The role of transforming growth factor-β in PEG-rHuMGDF-induced reversible myelofibrosis in rats

Pegylated recombinant human megakaryocyte growth and development factor (PEG-rHuMGDF) injected at a suprapharmacologic dose (100 mu g/kg) daily for 5d in normal rats caused marked increases in marrow megakaryocytes and platelet counts at 6-8d followed by gradual decreases to control levels at 10-20d. Interestingly, in addition to the expected thrombopoiesis, PEG-rHuMGDF was associated with myelofibrosis with a predominance of reticulin fibres at day 10 followed by complete normalization by day 20, At 6-8d, the levels of transforming growth factor-beta (TGF-beta 1) in the extracellular fluid of the marrow the platelet poor plasma, and the platelet extract were increased 23-, 7- and 2-fold, respectively. The elevated levels of TGF-beta 1 were gradually reduced to baseline levels at 13-20d in accordance with the normalization of myelofibrosis and thrombopoiesis.
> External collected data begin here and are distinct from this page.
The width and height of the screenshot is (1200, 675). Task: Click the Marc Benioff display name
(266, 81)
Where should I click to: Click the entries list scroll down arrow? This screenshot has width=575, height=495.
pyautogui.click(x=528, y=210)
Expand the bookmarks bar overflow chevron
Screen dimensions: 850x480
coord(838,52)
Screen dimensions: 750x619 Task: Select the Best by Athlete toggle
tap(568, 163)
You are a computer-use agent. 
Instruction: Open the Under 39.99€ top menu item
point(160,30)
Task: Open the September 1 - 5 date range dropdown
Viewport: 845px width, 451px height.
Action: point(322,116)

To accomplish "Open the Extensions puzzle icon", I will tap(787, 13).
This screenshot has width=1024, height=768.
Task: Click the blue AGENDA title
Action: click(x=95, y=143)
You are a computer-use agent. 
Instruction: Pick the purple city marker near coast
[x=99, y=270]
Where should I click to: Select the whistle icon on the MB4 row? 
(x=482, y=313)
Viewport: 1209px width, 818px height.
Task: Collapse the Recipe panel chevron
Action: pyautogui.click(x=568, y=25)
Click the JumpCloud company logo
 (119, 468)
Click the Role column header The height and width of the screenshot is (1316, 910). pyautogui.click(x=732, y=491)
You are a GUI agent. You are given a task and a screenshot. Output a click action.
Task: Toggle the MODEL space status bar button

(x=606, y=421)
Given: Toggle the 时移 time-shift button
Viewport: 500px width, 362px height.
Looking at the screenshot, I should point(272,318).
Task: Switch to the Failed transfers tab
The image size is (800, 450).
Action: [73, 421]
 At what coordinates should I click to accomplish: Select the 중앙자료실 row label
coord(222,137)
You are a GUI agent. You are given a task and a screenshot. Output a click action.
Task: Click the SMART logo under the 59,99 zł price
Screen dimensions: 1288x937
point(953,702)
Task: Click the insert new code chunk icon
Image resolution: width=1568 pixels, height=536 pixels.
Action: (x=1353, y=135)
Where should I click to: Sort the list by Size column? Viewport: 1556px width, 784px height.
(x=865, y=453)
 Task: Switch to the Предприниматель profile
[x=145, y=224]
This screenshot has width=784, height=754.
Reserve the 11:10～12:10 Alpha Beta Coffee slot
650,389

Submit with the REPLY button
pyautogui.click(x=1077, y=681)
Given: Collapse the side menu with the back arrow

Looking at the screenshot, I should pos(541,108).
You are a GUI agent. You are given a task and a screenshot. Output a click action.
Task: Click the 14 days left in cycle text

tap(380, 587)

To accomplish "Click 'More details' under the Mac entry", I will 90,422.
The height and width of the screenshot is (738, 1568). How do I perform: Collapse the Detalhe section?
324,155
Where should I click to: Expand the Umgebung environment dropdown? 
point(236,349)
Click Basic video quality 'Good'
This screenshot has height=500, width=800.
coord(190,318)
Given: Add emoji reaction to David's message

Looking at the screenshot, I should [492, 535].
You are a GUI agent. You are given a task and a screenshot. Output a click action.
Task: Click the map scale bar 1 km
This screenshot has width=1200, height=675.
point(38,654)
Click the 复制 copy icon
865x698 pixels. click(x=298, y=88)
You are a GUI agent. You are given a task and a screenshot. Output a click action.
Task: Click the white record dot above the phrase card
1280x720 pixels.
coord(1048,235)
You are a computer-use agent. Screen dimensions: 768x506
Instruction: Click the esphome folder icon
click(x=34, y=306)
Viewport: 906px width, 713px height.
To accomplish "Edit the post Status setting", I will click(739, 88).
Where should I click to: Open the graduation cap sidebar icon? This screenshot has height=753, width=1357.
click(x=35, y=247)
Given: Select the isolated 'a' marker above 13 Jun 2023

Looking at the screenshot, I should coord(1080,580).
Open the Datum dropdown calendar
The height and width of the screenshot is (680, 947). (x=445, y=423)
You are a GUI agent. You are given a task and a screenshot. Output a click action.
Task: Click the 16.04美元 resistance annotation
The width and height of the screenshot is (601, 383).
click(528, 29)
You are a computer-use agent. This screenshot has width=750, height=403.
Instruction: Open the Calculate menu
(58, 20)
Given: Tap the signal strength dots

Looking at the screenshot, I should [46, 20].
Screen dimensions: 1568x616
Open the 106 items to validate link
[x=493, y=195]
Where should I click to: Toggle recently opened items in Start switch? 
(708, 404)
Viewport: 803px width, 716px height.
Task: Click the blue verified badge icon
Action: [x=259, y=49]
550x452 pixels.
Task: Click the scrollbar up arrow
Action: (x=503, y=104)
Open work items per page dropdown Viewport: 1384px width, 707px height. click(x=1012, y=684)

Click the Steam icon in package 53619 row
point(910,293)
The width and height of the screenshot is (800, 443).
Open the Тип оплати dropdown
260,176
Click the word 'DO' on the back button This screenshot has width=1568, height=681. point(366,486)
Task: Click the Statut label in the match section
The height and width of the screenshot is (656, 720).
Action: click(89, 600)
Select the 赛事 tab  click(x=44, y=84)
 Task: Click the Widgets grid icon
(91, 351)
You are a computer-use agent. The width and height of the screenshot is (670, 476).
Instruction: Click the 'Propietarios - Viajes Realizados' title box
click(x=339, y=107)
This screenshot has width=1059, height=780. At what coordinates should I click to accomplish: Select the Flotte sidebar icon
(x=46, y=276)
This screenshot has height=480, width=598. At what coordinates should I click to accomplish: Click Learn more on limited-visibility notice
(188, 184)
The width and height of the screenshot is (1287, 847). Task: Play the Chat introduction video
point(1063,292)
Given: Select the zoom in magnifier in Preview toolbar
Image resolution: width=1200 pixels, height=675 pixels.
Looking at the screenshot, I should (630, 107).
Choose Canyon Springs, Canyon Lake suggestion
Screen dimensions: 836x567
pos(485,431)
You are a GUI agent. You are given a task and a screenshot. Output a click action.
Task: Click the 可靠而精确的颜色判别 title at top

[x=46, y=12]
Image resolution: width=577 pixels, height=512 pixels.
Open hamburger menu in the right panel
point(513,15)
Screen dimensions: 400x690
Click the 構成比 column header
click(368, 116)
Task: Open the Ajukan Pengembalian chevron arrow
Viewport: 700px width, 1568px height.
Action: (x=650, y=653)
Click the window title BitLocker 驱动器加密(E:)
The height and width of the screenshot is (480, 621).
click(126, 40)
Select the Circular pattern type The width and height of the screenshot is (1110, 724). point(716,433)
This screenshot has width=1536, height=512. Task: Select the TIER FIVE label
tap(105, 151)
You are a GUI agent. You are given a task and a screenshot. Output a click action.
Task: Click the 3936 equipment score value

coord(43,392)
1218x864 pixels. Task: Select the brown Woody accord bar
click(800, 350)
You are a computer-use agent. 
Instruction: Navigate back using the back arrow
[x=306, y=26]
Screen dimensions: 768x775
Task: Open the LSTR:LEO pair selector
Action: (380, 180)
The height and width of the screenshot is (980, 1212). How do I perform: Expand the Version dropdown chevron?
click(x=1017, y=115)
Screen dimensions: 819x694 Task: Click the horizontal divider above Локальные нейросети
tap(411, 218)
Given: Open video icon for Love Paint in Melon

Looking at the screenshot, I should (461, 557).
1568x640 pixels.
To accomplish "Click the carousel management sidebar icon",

An ultrastructural analysis showed that large fragments of megakaryocytes were deposited in the marrow parenchyma of PEG-rHuMGDF-treated rats at day 6. PEG-rHuMGDF administration at pharmacologic doses (1 and 10 mu g/kg) did not induce the deposition of reticulin fibres in the marrow. These findings suggest that TGF-beta 1 leaked from megakaryocytes is involved in the development of the PEG-rHuMGDF-induced myelofibrosis and that this is a reversible process related to the regulation of the excess production of platelets.